Since this antipattern is about whom to invite to a retrospective, an online retrospective has the same issues as an offline retrospective. One small difference is that the people invited to the retrospective from outside the core team find it more convenient to attend because they can be there remotely and because the online retrospectives are often shorter than the offline ones. I have also facilitated retrospectives where the team invited the manager in for just part of the retrospective, which is also easier online.

Personal Anecdote

This anecdote is from my work as an agile coach at a large Danish company. Four different teams worked on different parts of a product, and the teams were cross-functional with all the expertise and skills needed in every group. Unfortunately, some of the expertise was to be found in only a very few people at the company, so these experts (e.g., testers, UX experts, and architects) had to be part of several different teams at the same time. They divided their time between three or four different teams, and in effect, they had to rely on each team to follow their guidelines even when they could not be there themselves to ensure their decisions were adhered to.

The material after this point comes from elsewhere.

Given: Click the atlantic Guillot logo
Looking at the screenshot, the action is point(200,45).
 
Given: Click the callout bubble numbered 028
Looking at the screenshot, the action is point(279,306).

Because of the enormous load on each of them, being shared between many teams, they wanted to spend time on only the most necessary meetings. Retrospectives have a tendency to be valued less than other meetings, and as a consequence, the experts chose to avoid them. At one retrospective, there was a discussion about the UX side of the product, and everyone had an opinion. A decision was made to go back to the earlier UX design, since this would speed things up development-wise for this particular part of the system. The team took the action point from the retrospective room on a Post-it Note, and the development continued with the earlier UX design.

After about a week, the UX person had time for that team again and attended a standup meeting in the morning. At this standup, people shared what they had done and what the obstacles were, and the UX person understood that the team had been aligning their work with an earlier version of the UX design. A discussion followed, quite heated, and it turned out that there was a very good reason for abandoning the earlier UX design. Of course.